B-factor range at 3 Å resolution
I was searching through the PDB last night and was amazed at the range of B-factors there were at a 3 Å resolution.
I then wondered, at what point should we not model the location of an atom?
First, a reminder:
The B-factor is a measure of the effective diameter of an atom’s electron density. Static (think crystal packing) and thermal motion can effectively disperse the electron density of a given atom, causing an increase in it’s B-factor. The B-factor is related to the rms error in an atom’s position (u) by the equation: B=79*u2. For this reason, B-factors are related to resolution (reference).
Similar definitions of the B-factor can be found here and here.

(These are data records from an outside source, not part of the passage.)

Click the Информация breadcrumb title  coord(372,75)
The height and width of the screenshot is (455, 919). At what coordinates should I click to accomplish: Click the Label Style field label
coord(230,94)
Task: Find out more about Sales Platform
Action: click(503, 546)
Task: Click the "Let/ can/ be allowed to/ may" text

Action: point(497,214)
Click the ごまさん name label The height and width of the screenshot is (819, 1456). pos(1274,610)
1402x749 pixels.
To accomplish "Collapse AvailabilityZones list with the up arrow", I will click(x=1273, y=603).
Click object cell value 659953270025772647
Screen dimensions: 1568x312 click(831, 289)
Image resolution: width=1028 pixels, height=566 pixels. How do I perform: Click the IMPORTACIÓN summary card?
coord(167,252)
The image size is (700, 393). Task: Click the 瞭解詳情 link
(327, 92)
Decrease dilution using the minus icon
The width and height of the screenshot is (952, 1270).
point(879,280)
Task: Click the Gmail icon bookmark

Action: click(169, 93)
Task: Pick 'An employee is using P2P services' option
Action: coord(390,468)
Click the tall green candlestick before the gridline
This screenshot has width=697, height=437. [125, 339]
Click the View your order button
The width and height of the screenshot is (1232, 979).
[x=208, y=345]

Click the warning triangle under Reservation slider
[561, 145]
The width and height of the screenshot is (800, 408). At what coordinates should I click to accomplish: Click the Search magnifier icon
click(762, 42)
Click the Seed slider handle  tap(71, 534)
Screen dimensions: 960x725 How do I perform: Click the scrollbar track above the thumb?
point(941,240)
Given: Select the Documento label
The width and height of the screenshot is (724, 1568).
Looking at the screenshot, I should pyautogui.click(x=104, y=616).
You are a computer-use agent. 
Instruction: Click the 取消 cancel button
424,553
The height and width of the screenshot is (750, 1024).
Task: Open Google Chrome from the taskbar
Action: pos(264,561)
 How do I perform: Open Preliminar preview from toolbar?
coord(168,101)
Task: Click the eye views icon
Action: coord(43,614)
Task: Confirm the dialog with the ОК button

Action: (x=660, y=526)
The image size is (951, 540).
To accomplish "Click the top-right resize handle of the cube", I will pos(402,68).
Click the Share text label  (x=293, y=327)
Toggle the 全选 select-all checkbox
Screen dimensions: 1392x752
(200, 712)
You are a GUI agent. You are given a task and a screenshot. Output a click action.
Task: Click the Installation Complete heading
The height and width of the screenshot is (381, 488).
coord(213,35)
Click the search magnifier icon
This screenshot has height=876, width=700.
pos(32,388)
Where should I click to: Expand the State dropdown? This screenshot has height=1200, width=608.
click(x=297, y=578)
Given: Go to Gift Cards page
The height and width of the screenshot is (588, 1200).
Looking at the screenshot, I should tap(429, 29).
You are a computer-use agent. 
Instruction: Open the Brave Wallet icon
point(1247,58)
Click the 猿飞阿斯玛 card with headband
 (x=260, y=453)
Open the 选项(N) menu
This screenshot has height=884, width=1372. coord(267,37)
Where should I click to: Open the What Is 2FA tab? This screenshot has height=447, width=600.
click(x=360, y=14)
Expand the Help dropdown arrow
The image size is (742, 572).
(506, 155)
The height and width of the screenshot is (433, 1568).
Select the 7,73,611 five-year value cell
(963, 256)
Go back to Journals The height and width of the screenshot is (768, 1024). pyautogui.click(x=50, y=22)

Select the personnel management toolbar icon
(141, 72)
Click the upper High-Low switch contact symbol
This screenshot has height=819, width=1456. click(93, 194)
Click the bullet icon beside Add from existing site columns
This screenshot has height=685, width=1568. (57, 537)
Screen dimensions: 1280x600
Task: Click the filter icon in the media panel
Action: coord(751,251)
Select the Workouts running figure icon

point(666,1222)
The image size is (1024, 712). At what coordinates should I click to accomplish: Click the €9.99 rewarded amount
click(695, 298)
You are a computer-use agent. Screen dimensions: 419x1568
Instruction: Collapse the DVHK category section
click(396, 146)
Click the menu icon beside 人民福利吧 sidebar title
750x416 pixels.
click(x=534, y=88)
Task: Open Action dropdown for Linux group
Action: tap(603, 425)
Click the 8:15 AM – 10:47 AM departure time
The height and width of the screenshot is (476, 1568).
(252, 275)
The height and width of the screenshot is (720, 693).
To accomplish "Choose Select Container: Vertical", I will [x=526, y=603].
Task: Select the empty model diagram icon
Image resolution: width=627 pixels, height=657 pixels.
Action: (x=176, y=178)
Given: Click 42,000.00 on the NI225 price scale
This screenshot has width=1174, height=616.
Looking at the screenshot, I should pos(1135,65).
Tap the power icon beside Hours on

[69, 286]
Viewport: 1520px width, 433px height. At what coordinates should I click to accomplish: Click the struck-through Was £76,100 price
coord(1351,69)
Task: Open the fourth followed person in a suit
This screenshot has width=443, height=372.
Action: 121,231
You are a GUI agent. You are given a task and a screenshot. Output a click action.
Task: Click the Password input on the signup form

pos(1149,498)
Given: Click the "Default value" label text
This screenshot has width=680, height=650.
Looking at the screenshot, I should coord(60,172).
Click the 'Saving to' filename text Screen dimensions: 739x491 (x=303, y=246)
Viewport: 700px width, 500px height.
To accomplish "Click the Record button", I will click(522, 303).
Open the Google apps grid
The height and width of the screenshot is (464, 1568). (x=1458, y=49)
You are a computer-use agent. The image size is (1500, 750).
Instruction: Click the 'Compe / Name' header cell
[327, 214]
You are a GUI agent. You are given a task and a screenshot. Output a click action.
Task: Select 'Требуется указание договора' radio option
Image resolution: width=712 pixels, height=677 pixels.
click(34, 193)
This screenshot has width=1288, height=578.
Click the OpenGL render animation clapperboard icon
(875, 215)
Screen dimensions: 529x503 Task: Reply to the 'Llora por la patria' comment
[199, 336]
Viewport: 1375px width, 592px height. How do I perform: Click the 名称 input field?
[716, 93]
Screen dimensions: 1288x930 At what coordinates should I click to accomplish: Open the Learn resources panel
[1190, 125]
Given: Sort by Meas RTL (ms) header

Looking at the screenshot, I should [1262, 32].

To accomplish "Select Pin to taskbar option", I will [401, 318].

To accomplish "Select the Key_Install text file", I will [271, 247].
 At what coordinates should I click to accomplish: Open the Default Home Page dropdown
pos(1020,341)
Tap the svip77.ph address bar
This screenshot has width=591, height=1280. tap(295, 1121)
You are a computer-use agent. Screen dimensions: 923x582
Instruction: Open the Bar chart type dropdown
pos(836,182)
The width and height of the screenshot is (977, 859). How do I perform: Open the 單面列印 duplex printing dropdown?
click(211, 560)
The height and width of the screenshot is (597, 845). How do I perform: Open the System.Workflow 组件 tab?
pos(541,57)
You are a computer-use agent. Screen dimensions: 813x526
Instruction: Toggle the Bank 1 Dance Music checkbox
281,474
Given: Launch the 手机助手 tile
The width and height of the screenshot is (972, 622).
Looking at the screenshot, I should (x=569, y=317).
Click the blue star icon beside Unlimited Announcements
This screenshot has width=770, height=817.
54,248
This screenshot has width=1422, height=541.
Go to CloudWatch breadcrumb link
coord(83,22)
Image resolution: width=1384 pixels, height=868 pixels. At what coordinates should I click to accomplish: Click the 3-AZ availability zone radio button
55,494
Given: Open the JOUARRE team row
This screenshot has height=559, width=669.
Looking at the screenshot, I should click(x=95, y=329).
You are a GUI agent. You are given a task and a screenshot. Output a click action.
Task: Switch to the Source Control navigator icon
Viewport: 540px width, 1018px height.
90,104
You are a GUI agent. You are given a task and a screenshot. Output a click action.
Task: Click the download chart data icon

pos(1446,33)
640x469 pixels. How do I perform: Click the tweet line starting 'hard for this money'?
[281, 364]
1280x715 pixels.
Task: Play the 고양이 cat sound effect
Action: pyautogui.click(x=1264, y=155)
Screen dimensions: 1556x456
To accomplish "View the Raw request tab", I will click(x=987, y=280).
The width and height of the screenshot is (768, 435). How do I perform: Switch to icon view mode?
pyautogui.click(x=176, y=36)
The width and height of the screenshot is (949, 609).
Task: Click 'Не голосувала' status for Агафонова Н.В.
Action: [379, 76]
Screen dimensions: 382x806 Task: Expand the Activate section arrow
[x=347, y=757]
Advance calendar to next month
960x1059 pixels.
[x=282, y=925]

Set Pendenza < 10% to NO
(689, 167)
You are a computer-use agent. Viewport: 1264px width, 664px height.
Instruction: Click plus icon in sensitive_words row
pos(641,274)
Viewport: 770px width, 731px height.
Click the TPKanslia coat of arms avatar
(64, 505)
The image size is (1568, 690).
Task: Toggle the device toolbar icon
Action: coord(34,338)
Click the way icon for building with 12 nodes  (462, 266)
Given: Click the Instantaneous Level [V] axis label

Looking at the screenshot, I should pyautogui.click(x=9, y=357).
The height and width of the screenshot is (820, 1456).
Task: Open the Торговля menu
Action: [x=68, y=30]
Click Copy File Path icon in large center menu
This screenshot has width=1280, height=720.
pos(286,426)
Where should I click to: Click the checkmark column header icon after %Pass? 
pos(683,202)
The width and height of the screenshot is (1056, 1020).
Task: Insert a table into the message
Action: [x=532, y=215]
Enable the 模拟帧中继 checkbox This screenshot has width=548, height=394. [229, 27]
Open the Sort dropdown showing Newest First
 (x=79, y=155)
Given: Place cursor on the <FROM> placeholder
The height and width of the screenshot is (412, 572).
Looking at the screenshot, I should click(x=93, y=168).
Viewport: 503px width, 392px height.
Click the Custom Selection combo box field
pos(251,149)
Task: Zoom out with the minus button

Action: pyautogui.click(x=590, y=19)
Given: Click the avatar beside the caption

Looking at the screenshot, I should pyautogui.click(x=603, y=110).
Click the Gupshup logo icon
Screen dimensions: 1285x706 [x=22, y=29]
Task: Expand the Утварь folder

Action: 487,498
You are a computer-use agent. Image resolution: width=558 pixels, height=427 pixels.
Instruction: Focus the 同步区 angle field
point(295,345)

If you end up searching through the PDB, you will find 1036 proteins (this number will change over time) deposited that have a 3.0 Å resolution.
First example:
PDB entry 2D7H, with the space group H32 and a unit cell, is as follows:
Length [Å] a 111.15 b 111.15 c 260.48
Angles [°] alpha 90.00 beta 90.00 gamma 120.00
Low B-factor
ATOM 759 CB ALA A 99 77.336 -1.412 30.730 1.00 21.08 C
High B-factor
ATOM 975 N MET B 24 38.372 12.422 49.773 1.00200.00 N
ATOM 976 CA MET B 24 39.225 11.256 49.976 1.00200.00 C
ATOM 977 C MET B 24 40.626 11.792 50.257 1.00200.00 C
ATOM 978 O MET B 24 41.131 12.633 49.511 1.00200.00 O
ATOM 1068 CB PHE B 36 45.647 -1.156 36.281 1.00200.00 C
ATOM 1069 CG PHE B 36 47.091 -1.333 35.905 1.00200.00 C
ATOM 1070 CD1 PHE B 36 48.100 -0.752 36.669 1.00200.00 C
ATOM 1071 CD2 PHE B 36 47.445 -2.085 34.788 1.00200.00 C
ATOM 1072 CE1 PHE B 36 49.442 -0.919 36.327 1.00200.00 C
ATOM 1073 CE2 PHE B 36 48.783 -2.257 34.436 1.00200.00 C
ATOM 1074 CZ PHE B 36 49.782 -1.673 35.209 1.00200.00 C
ATOM 1178 N GLU B 54 51.227 15.579 34.700 1.00200.00 N
ATOM 1179 CA GLU B 54 51.753 15.584 33.337 1.00200.00 C
ATOM 1180 C GLU B 54 50.633 15.768 32.310 1.00200.00 C
ATOM 1181 O GLU B 54 50.707 16.659 31.463 1.00200.00 O
ATOM 1187 N LEU B 55 49.599 14.932 32.381 1.00200.00 N
ATOM 1188 CA LEU B 55 48.477 15.043 31.448 1.00200.00 C
ATOM 1189 C LEU B 55 47.326 15.859 32.072 1.00200.00 C
ATOM 1190 O LEU B 55 47.344 16.161 33.269 1.00200.00 O
(I suspect that 200 is the maximum value allowed during data processing)
Second example:
PDB entry 3CSM in the same space group with a larger unit cell:
Length [Å] a 203.50 b 203.50 c 128.70
Angles [°] alpha 90.00 beta 90.00 gamma 120.00
Low B-factor
HETATM 4160 CH2 TRP A 300 60.946 11.402 30.293 1.00 2.00 C
High B-factor
HETATM 4192 O4 TSA A 400 35.340 17.976 38.640 1.00 96.69 O
(this is the last residue in the peptide, so it will often have a higher B-factor)
A number of other variables could effect the B-factor such as crystal packing, radiation damage or the use of partial occupancy. I find the difference between these two structures fascinating. Taking the B-factor into consideration is important, especially if a cartoon is presented without any crystallographic information.
Though not perfectly accurate, this scattering factor calculator can be used to examine the mean atom displacement for a carbon with a B-factor of 200.
The result is a 1.59 Å mean atom displacement which, as I mentioned in the introduction, makes one wonder at what point should we not model the location of an atom?